━━━━━ Dataset rows ━━━━━

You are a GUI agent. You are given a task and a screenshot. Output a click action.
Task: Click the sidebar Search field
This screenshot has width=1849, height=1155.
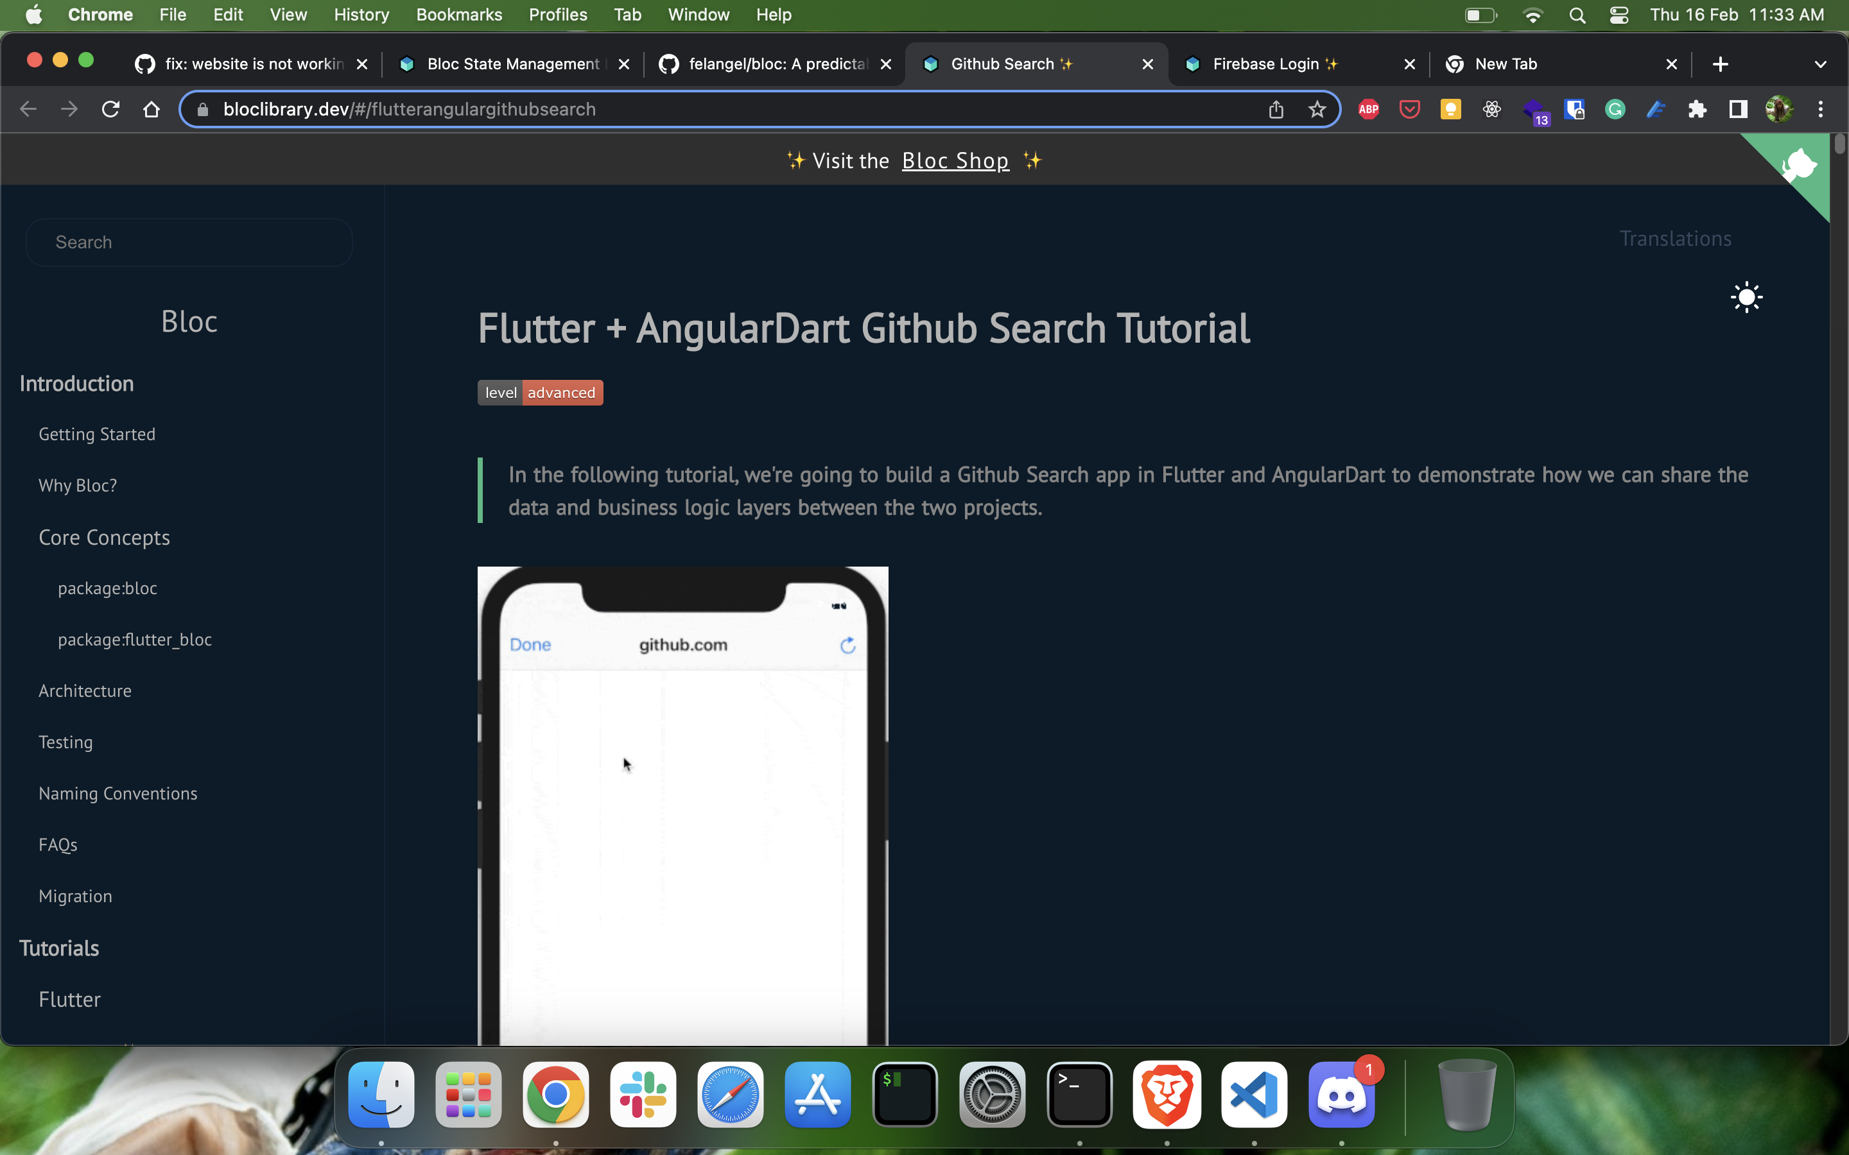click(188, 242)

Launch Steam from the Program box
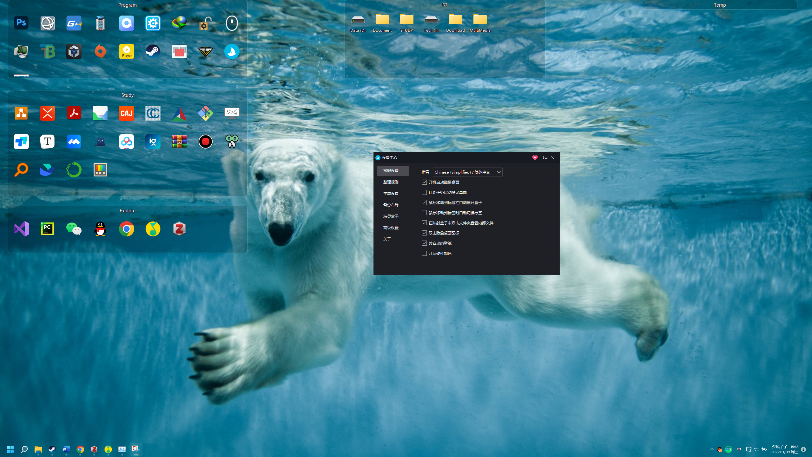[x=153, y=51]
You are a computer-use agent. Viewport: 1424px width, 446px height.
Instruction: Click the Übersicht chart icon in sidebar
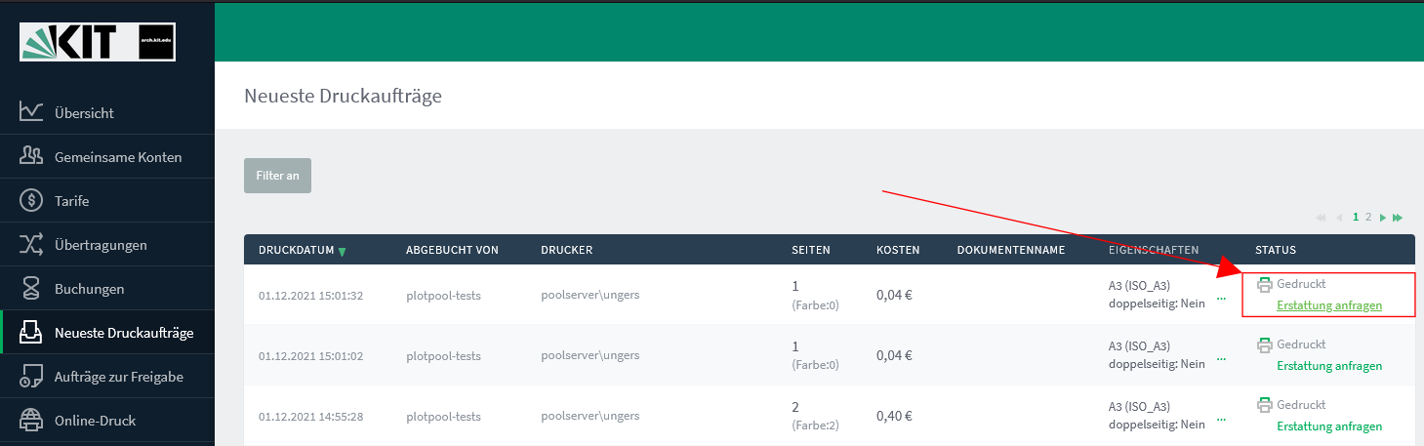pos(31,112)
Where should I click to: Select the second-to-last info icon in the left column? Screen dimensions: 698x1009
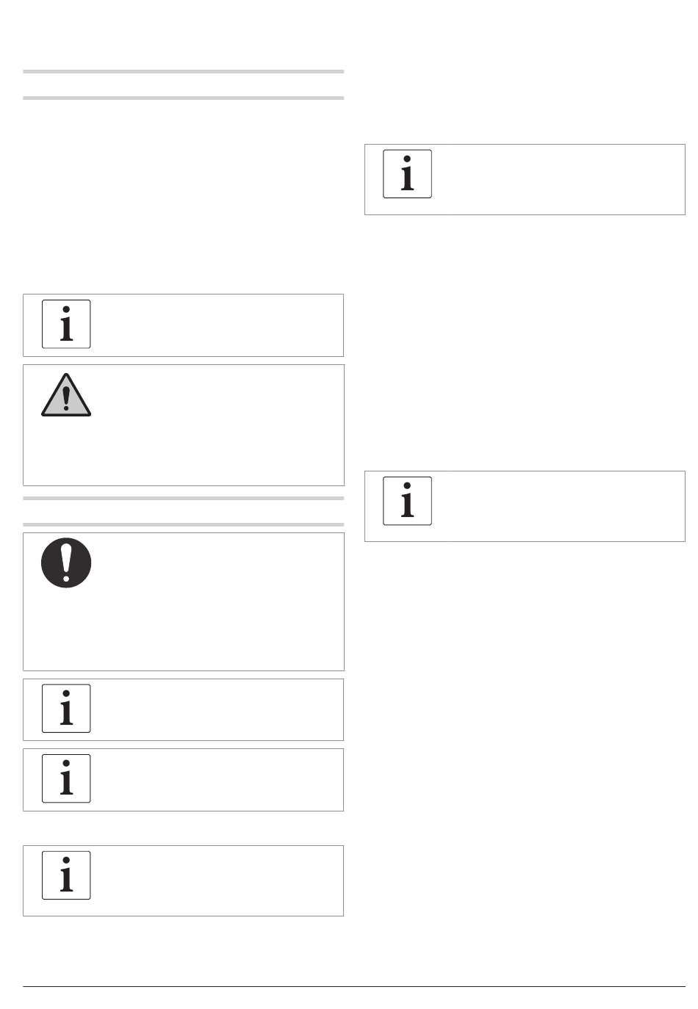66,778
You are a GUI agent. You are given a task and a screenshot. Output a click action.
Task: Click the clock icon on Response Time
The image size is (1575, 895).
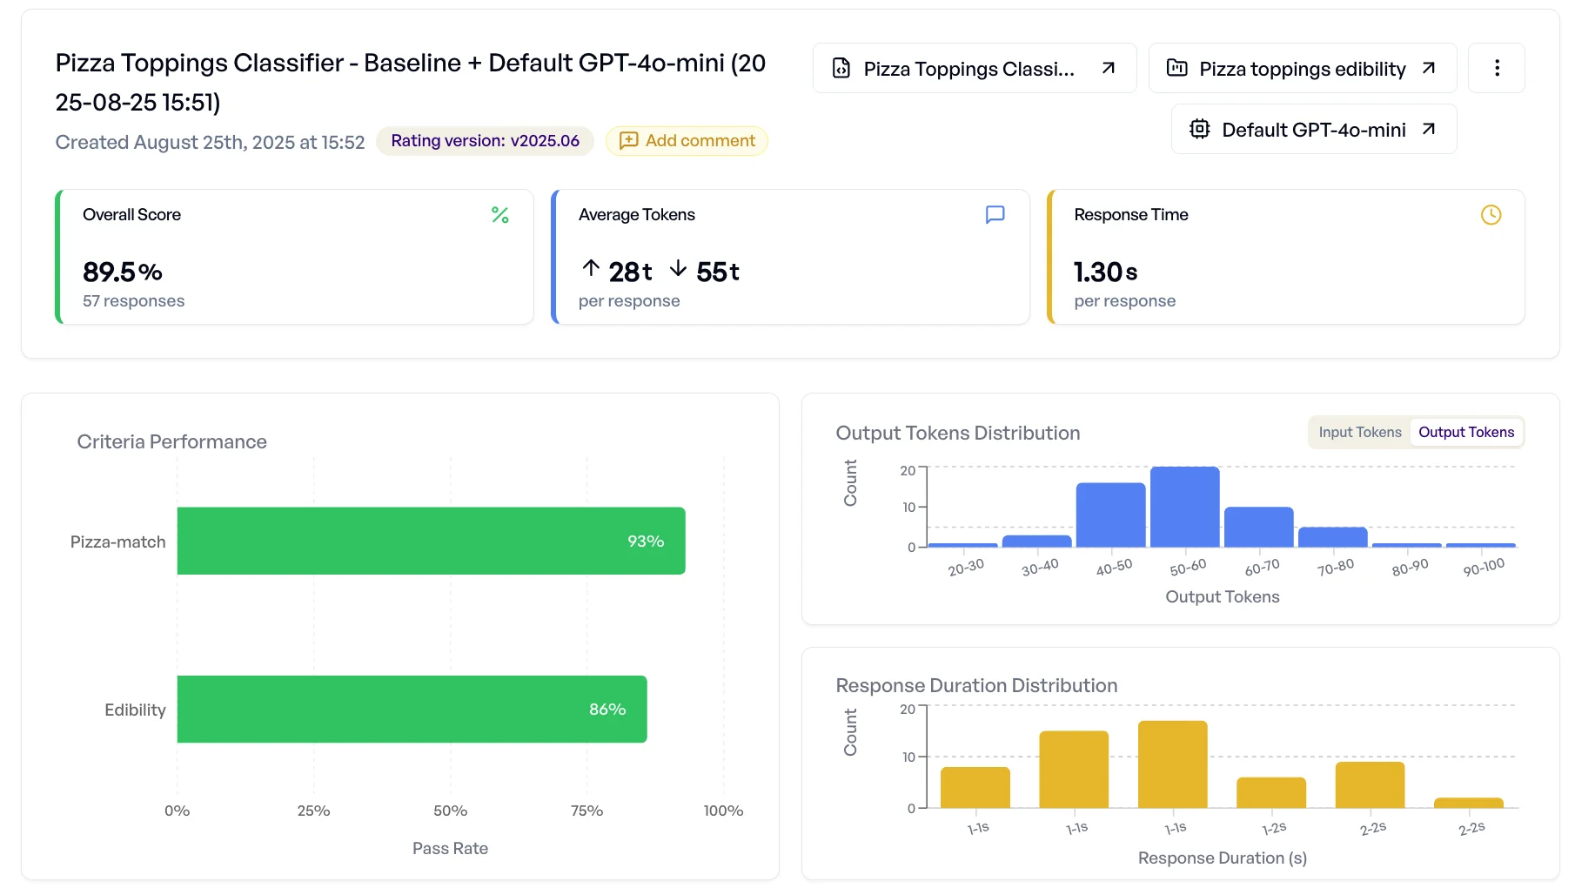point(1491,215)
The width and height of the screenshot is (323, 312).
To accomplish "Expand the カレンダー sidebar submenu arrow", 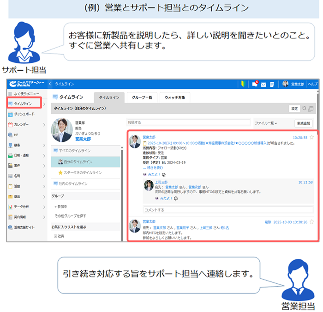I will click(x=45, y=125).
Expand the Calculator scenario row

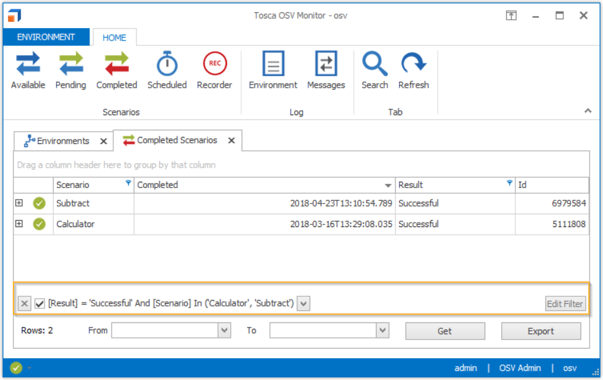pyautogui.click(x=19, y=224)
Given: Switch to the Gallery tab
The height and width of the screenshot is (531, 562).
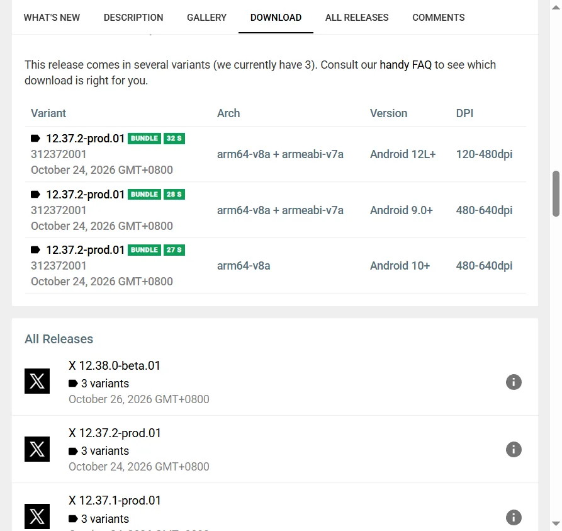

━━━━━

Extract each line above that contains the string "width". Matching is case-sensitive.

This screenshot has width=1849, height=1155.
You are a computer-use agent. Viewport: 1424px width, 446px height.
The width and height of the screenshot is (323, 312).
The height and width of the screenshot is (531, 562).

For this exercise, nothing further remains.